Algunas personas usan la expresión “bendita discapacidad” para enfatizar la resiliencia, fortalezas y logros frente a las dificultades de las personas con discapacidad. Sin embargo, desde mi experiencia cotidiana, quiero mostrar la dura realidad a la que nos enfrentamos, aquella que a menudo significa enfrentarse a barreras físicas, burocráticas y sociales que complican tareas tan básicas como acudir a una cita médica.
Hace unos días acudí a una cita médica en mi centro de salud y no pude evitar fijarme en lo pequeño que es el ascensor. En él no cabe una silla de ruedas y, como mucho, pueden entrar dos personas, complicando algo tan básico como acudir al médico.
Y me pregunto: ¿cómo puede un profesional sanitario explorar adecuadamente a un paciente si este ni siquiera puede acceder a la consulta? Hablamos de personas que necesitan seguimiento, derivaciones a especialistas, tratamientos, medicación y exploraciones médicas. Sin acceso físico, todo lo demás pierde sentido.
Se solicitó la posibilidad de cambiar el ascensor. La respuesta fue que no era viable, desconozco si por la estructura del edificio o por otros motivos. Sin embargo, existe una alternativa sencilla que no se ha considerado: habilitar una consulta en la planta baja para estos casos. Porque el principal problema del centro no es la atención médica, sino el acceso a la primera planta.
Se derivaron a las personas con discapacidad a otro centro de salud lejos de su zona, o atenderlas por teléfono.
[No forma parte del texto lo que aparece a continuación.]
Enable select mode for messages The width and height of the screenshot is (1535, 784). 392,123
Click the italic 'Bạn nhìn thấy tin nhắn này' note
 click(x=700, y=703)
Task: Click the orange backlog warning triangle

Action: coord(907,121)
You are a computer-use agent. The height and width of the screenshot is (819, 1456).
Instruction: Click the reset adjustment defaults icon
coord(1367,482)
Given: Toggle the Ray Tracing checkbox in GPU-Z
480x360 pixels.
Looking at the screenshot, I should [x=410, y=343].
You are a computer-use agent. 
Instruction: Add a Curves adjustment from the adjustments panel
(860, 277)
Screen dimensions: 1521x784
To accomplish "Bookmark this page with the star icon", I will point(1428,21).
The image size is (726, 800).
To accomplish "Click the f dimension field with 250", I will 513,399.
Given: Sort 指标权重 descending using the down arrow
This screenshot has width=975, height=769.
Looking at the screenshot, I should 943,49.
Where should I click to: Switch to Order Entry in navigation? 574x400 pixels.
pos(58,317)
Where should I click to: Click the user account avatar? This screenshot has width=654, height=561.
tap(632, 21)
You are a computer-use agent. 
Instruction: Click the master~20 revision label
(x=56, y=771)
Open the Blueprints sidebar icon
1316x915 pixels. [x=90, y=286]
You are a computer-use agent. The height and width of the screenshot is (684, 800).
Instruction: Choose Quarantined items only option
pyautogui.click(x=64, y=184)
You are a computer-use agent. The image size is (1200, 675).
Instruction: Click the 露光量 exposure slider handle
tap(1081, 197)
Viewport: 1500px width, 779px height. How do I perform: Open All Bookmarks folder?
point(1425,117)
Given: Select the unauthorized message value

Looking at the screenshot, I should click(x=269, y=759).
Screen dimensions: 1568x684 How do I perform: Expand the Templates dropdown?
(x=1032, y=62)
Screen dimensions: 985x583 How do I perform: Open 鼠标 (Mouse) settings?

Pero ¿es esta la manera correcta de garantizar una atención sanitaria de calidad y buena calidad de vida a estas personas?
Si ampliamos a otras infraestructuras públicas, la situación no mejora. Hay tramos de acera intransitables, con baches o sin rebajes adecuados, obligando a circular por la carretera. En estaciones de tren, ascensores y escaleras mecánicas están con frecuencia averiados. En los autobuses, las rampas no siempre funcionan o no se utilizan correctamente.
Todo esto evidencia una realidad incómoda, la discapacidad nos obliga a hacernos más fuertes, pero no es una bendición. Es, en muchos casos, una carrera de obstáculos diaria, una lucha constante contra barreras físicas, administrativas y sociales.